No pictures, please. Copy exactly the lines from the one with "Instruction: Click the circle" through the final line below.

Stored dataset items
[Start of section]

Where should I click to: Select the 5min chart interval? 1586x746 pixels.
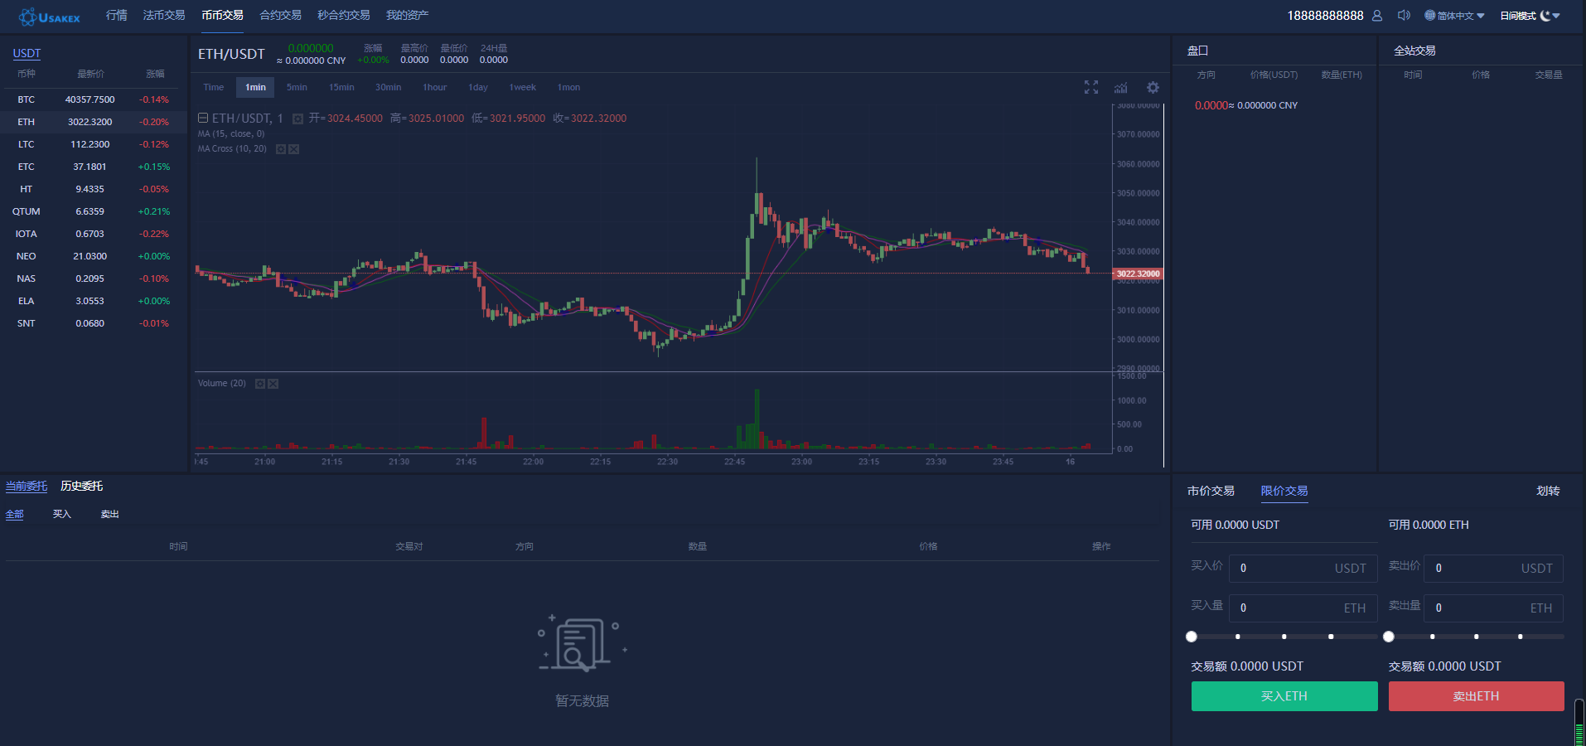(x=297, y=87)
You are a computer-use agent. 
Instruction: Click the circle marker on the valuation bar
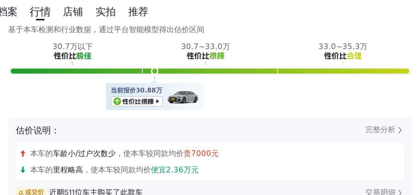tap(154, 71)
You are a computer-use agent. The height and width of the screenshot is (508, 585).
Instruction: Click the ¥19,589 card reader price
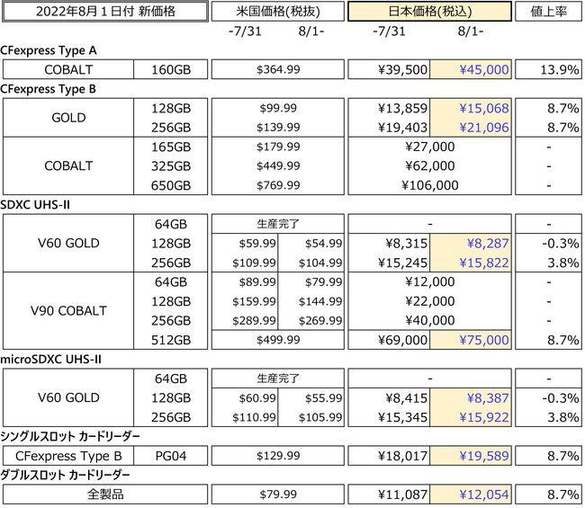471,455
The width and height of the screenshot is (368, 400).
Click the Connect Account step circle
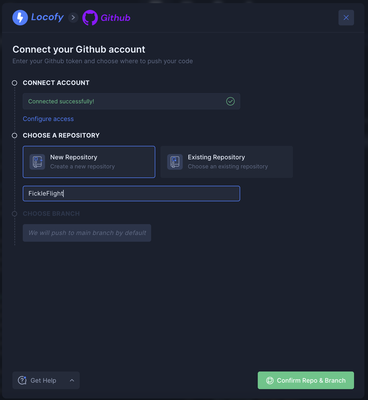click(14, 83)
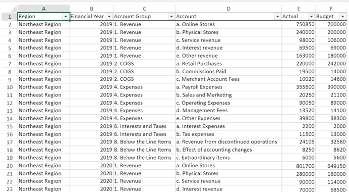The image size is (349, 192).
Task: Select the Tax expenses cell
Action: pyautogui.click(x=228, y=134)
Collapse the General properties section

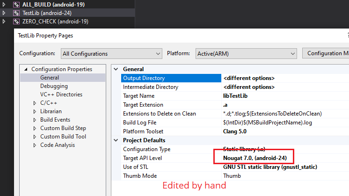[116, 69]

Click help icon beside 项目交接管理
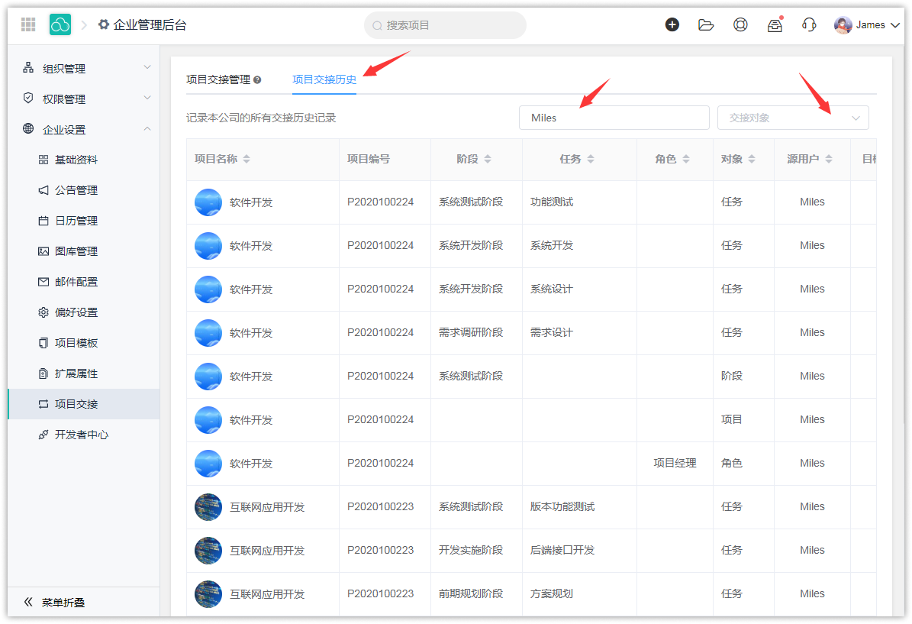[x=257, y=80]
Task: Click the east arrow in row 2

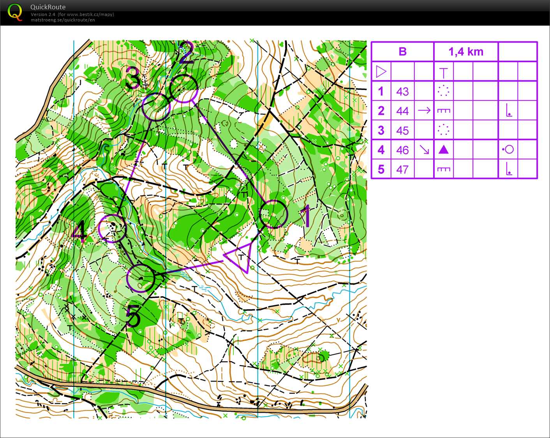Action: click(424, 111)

[End of section]

■ YOUR SOLUTION ■
Instruction: Click the circle marker on the valuation bar
tap(154, 71)
You are a computer-use agent. The height and width of the screenshot is (508, 585).
Instruction: Click the ¥19,589 card reader price
471,455
The width and height of the screenshot is (368, 400).
Click the Connect Account step circle
click(14, 83)
The image size is (349, 192).
Task: Select the Tax expenses cell
Action: pyautogui.click(x=228, y=134)
Collapse the General properties section

[116, 69]

Click help icon beside 项目交接管理
[x=257, y=80]
Task: Click the east arrow in row 2

Action: click(424, 111)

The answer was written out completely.